Insurance company clients want to communicate with the device most convenient to them at the time. They expect an interaction with the insurance company to be secure, responsive and seamless. Client interactions regarding personal data, claim history and billing issues should be handled professionally and quickly. These business challenges can only be met with a high-performance IT infrastructure.
Those insurers that have more advanced IT and online capabilities will gain market share. IT infrastructure performance will also enhance the ability for insurance companies to do more cross-selling and lower processing costs.
The benefits of using advanced, well-managed IT environments in the Insurance industry include:
In “Technology Drives Insurance Industry Growth” on baselinemag.com, Bob Violino cites a specific case study. An IT team quickly determined that the direct-attached storage system in place was no longer adequate for its application. It evaluated options and decided to deploy a virtualized storage area network (SAN). The system has enhanced performance and sped up recovery times.
As a result, the firm can support 16 percent more customers and 71 percent more agents, with no increase in the size of the IT staff. Other benefits include a 60 percent reduction in storage footprint; 99 percent decrease in complaints about slow performance; 20 percent improvement in I/O performance; and a 75 percent reduction in tape usage with disk-based backups.

**Prompt a:** Gather every line in the rows below that contains the string "Task", copying each line in full.

**Record extracts:**
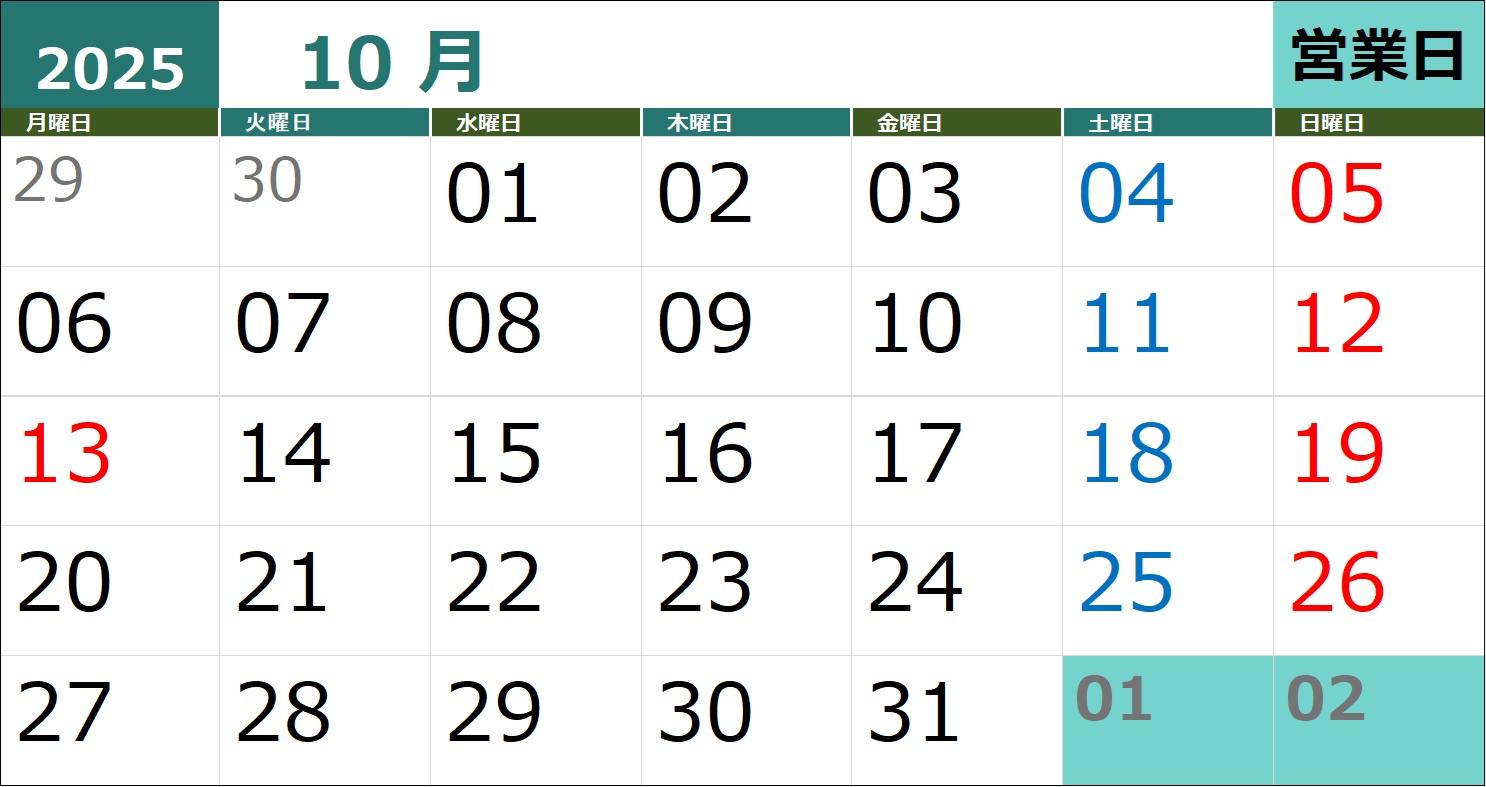This screenshot has height=787, width=1486.
Task: Choose date 09 on Thursday
Action: coord(704,324)
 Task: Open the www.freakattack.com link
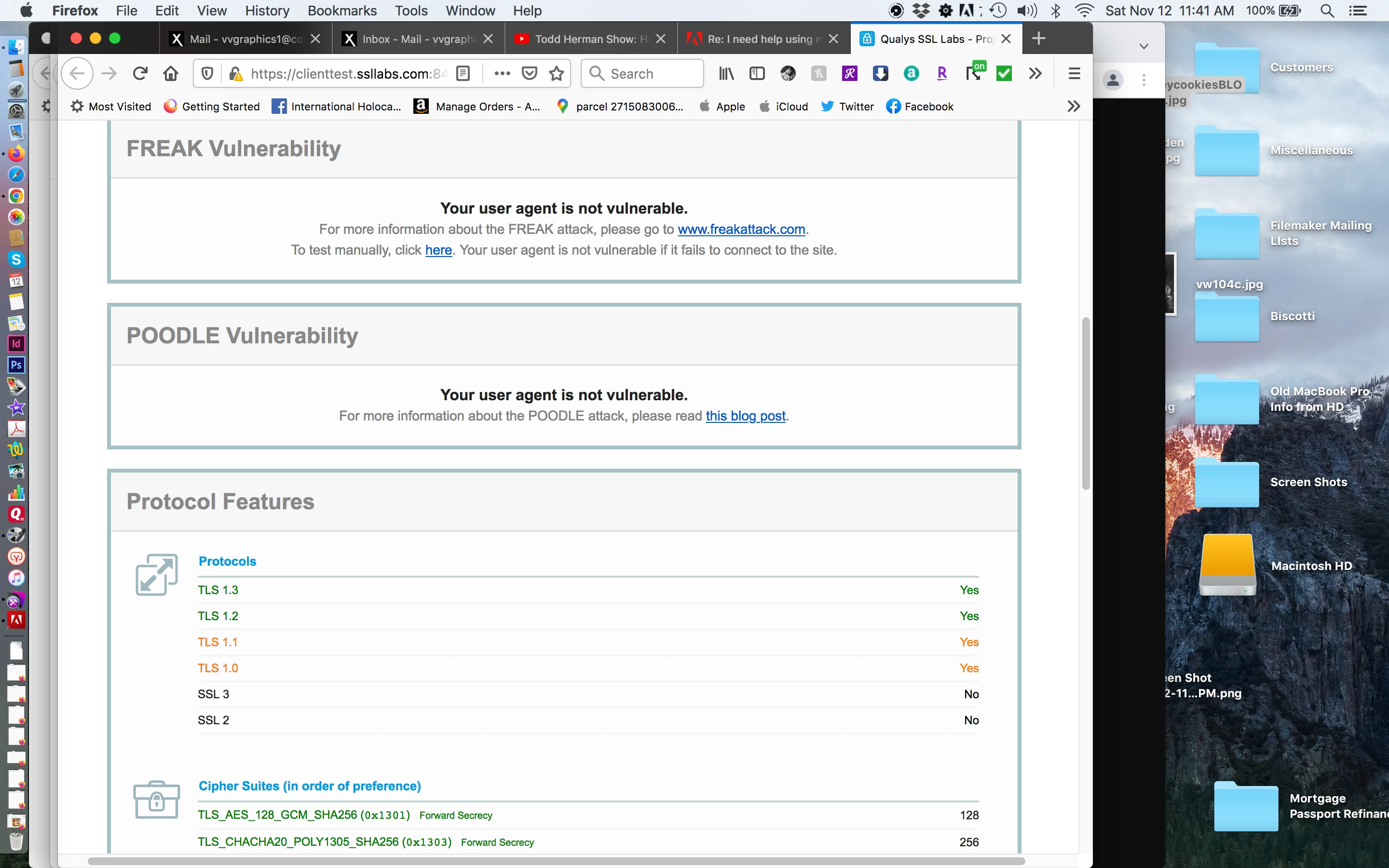click(x=741, y=229)
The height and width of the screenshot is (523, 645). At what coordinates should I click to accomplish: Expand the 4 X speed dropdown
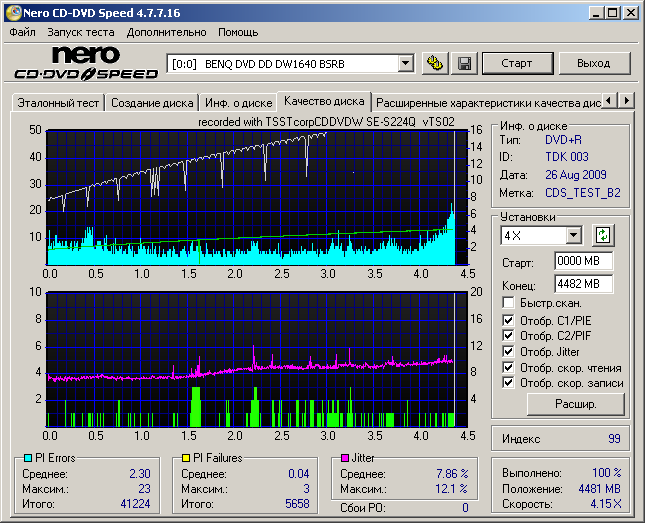[573, 235]
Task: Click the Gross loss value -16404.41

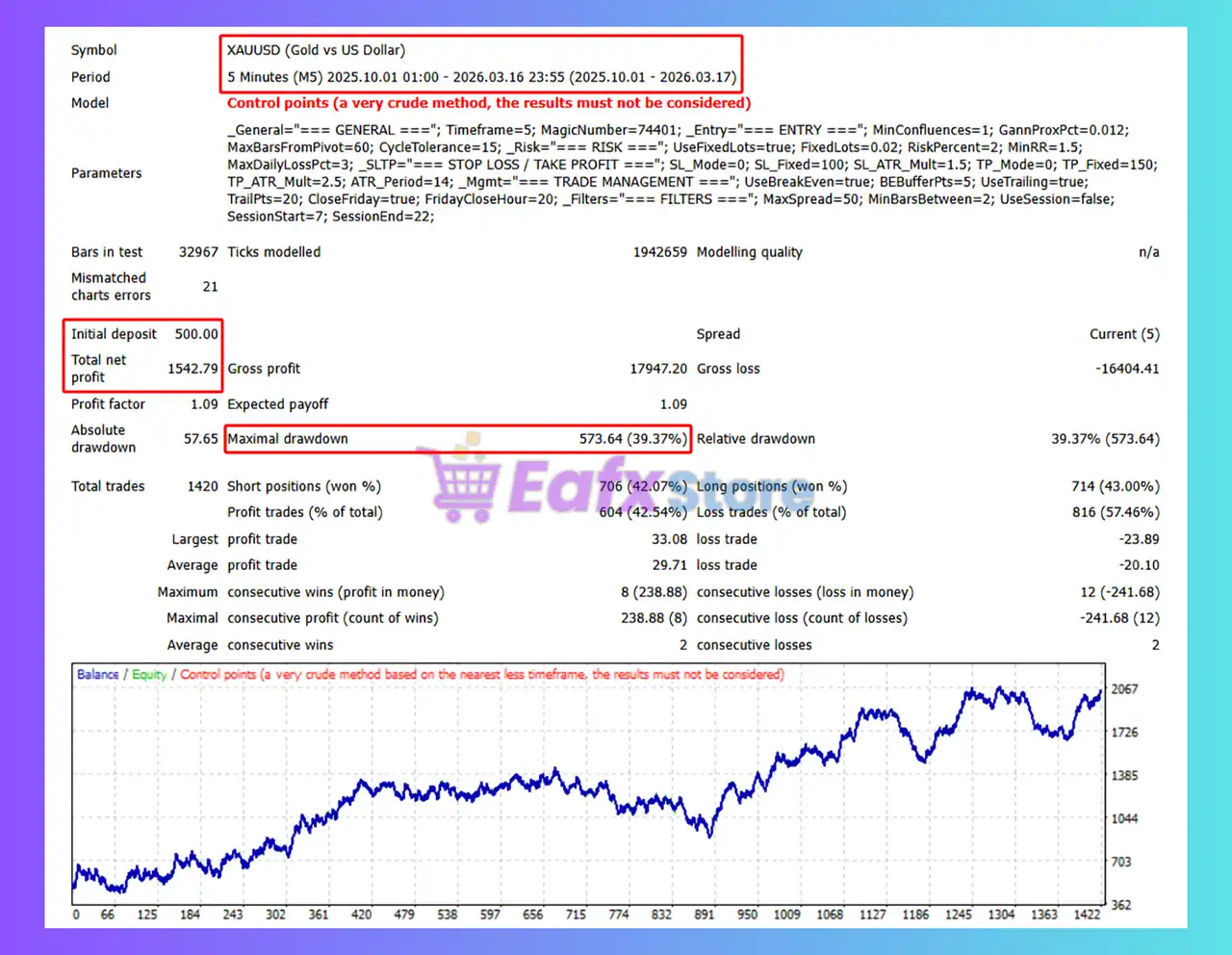Action: [1127, 369]
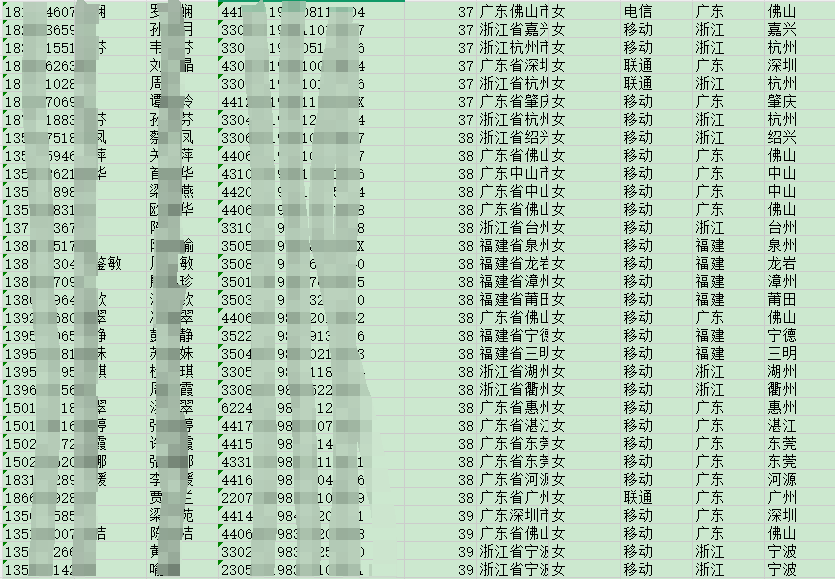The image size is (835, 579).
Task: Click the 宁德 city cell
Action: [782, 336]
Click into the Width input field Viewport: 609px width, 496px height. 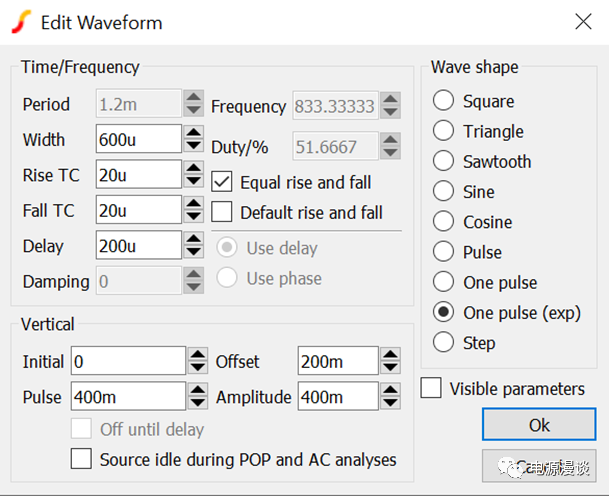[x=139, y=140]
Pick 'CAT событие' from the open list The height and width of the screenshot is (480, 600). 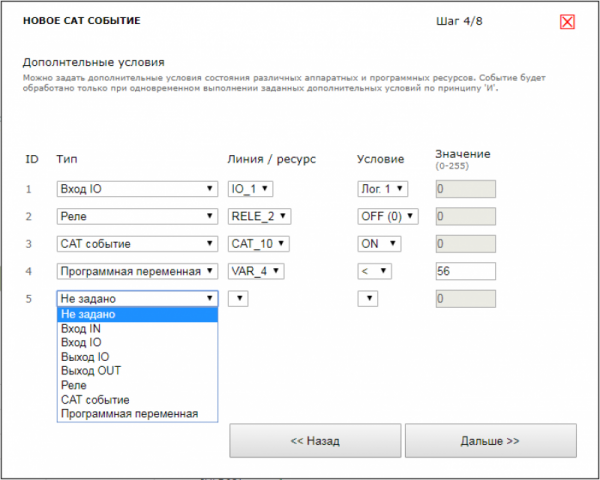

**Prompt b:** According to the insurance IT text, by how much did the firm reduce its storage footprint?

**Written solution a:**
Task: Choose date 09 on Thursday
 Task: Open the www.freakattack.com link
Task: Click the Gross loss value -16404.41
Task: Click the 宁德 city cell

**Written solution b:** By 60 percent.